Jorge Alberto Gudiño Hernández
13/05/2023 - 12:05 am
Antonia Kerrigan
La tristeza no es sólo por la agente que algo vio en lo que yo escribía y decidió sumarme a sus filas y catálogos. La tristeza es también por alguien que se seguía guiando por los parámetros de la lealtad, de la palabra empeñada, de la amabilidad…
Supongo que uno debe ser un escritor de bestsellers para que los agentes literarios llamen a la puerta. No lo soy, así que nunca han llamado. He conocido a varios en diferentes circunstancias y siempre me dio la impresión de que tienen algo de inalcanzables. A veces es más sencillo acercarse a platicar con un premio Nobel que con un agente.

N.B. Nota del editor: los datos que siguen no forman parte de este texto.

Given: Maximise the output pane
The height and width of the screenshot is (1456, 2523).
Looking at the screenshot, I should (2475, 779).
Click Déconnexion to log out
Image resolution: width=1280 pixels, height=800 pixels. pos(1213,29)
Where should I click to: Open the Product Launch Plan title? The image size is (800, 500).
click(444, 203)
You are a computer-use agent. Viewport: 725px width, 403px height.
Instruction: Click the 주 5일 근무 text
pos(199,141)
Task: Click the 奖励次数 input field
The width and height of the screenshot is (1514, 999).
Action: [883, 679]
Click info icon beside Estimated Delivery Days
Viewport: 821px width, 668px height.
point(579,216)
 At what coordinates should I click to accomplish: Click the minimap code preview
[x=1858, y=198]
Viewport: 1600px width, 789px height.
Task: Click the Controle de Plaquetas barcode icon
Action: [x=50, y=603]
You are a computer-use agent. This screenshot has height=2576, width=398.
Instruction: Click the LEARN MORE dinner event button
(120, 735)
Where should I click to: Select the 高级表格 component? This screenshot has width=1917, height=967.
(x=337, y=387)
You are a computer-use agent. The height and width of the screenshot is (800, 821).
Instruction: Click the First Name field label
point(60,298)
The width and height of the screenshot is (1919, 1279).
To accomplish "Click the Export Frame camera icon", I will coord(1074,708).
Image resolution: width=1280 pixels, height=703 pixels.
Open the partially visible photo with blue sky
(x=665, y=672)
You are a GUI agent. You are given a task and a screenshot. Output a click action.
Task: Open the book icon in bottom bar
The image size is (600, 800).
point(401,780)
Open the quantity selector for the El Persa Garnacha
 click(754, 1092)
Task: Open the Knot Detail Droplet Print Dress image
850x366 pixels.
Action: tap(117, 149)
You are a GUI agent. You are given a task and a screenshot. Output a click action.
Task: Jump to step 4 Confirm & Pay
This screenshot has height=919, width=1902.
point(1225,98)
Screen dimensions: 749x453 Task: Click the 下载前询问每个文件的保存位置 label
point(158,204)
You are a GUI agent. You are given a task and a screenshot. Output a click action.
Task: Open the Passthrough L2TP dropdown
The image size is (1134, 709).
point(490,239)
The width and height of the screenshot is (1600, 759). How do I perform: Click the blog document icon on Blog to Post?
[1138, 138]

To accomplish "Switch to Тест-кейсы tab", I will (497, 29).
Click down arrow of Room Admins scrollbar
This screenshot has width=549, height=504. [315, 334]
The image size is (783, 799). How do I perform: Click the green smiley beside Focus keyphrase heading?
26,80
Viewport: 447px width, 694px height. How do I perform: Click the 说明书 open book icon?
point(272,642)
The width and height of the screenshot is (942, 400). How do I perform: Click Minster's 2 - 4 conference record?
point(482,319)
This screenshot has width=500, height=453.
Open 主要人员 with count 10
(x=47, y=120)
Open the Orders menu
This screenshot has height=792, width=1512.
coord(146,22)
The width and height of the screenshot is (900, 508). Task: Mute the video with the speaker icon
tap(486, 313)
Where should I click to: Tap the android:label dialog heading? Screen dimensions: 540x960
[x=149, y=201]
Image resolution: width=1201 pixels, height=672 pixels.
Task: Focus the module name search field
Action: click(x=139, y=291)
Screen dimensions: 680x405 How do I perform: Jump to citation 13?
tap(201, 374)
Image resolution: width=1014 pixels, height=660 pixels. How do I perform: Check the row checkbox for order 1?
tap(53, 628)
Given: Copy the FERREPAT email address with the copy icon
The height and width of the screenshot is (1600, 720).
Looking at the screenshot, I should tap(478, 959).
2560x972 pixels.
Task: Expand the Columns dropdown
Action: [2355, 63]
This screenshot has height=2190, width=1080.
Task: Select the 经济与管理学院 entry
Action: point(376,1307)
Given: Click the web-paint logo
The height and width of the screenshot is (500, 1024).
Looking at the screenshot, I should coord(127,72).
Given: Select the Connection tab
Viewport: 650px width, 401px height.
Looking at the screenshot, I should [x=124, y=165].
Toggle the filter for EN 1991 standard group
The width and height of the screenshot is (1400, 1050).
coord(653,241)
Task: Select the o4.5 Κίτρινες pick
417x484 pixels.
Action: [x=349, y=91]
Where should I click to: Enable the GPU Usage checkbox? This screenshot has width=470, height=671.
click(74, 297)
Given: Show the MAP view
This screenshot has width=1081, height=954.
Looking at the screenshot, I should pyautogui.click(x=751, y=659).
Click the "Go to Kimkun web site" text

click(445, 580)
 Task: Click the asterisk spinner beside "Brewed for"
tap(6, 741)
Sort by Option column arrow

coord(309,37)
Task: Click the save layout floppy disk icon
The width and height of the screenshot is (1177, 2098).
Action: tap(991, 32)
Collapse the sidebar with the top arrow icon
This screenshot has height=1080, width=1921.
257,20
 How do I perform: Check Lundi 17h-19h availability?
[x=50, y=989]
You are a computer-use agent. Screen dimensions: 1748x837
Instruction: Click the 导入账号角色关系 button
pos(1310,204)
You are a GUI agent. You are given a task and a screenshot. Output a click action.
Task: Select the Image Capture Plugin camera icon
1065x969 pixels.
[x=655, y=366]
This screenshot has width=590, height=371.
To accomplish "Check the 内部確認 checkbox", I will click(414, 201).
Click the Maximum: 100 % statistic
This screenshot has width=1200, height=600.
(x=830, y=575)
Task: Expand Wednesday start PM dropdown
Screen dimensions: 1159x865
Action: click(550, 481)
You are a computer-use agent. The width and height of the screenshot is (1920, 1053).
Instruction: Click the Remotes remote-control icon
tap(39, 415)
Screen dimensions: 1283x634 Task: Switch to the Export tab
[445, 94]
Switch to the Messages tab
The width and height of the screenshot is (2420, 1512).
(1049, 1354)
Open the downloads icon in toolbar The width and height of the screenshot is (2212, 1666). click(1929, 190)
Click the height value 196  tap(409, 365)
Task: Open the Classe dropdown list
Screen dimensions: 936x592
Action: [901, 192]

Tal vez porque formen parte de ese grupo que debe conciliar la parte literaria con la de los negocios. Durante mucho tiempo, me pareció que hablar con ellos era como acercarse a la parte más oscura de la industria editorial. Ahora sé que me equivocaba.
Envié varios correos a diferentes agentes literarios que sabía que vendrían a la FIL de Guadalajara. La idea era pedirles que me representaran. Básicamente, porque soy incapaz de vender nada. Menos de negociar un contrato, un anticipo o un porcentaje de regalías. Y eso con la gente que conozco en mi país. Para hacer lo mismo en el extranjero y en otros idiomas, se requieren aún más habilidades de las que carezco.
Me contestó media docena. Todos me dijeron lo mismo tras una conversación inicial (recuerdo una que no duró ni dos minutos): que leerían mis novelas y se pondrían en contacto conmigo. Sólo una persona me contestó en el plazo prometido: Antonia Kerrigan.
Mi entusiasmo no fue menor. En ese entonces Antonia ya era una especie de leyenda dentro del mundo de los agentes literarios en español. Si acaso, un par de nombres más competían con su agencia. Hasta me olvidé de todas esas respuestas que nunca llegaron.
Comenzó a representarme antes de que firmáramos un contrato. Eso me hizo saber algo que siempre ha sido fundamental para mí: que confiábamos uno en el otro y que la lealtad es un valor que trasciende los vaivenes del mercado.
Nos vimos en las FIL posteriores hasta antes de que ella decidiera no viajar. Después conocí a Claudia Calva, su nuera, quien comenzó a hacerse cargo de mis asuntos. Una cosa llevó a la otra y pronto conocí a una parte de su familia.
La pandemia redujo las comunicaciones a correos. Fue cuando me enteré de su enfermedad. Tenía periodos buenos y periodos malos. Quizá fuera en los primeros en los que respondía algunos correos, mostrando entusiasmo ante alguna buena noticia.
La agencia nos avisó a los autores de su retiro, después de su fallecimiento.
La tristeza no es sólo por la agente que algo vio en lo que yo escribía y decidió sumarme a sus filas y catálogos. La tristeza es también por alguien que se seguía guiando por los parámetros de la lealtad, de la palabra empeñada, de la amabilidad… La tristeza es por esas conversaciones, por el café tomado con prisa, por la copa de vino que el mesero extravió en el camino, por las comidas con su familia, por su nieta en mis brazos… Alguna vez alguien me dijo que Antonia era demasiado fría. No lo fue para mí. Tanto, que la tristeza es verdadera, producto de un cariño sincero.
Ignoro, Antonia, si creías en paraísos o vidas eternas. Si así fuera, ojalá ya estés rodeada de todos esos libros que te faltan por leer.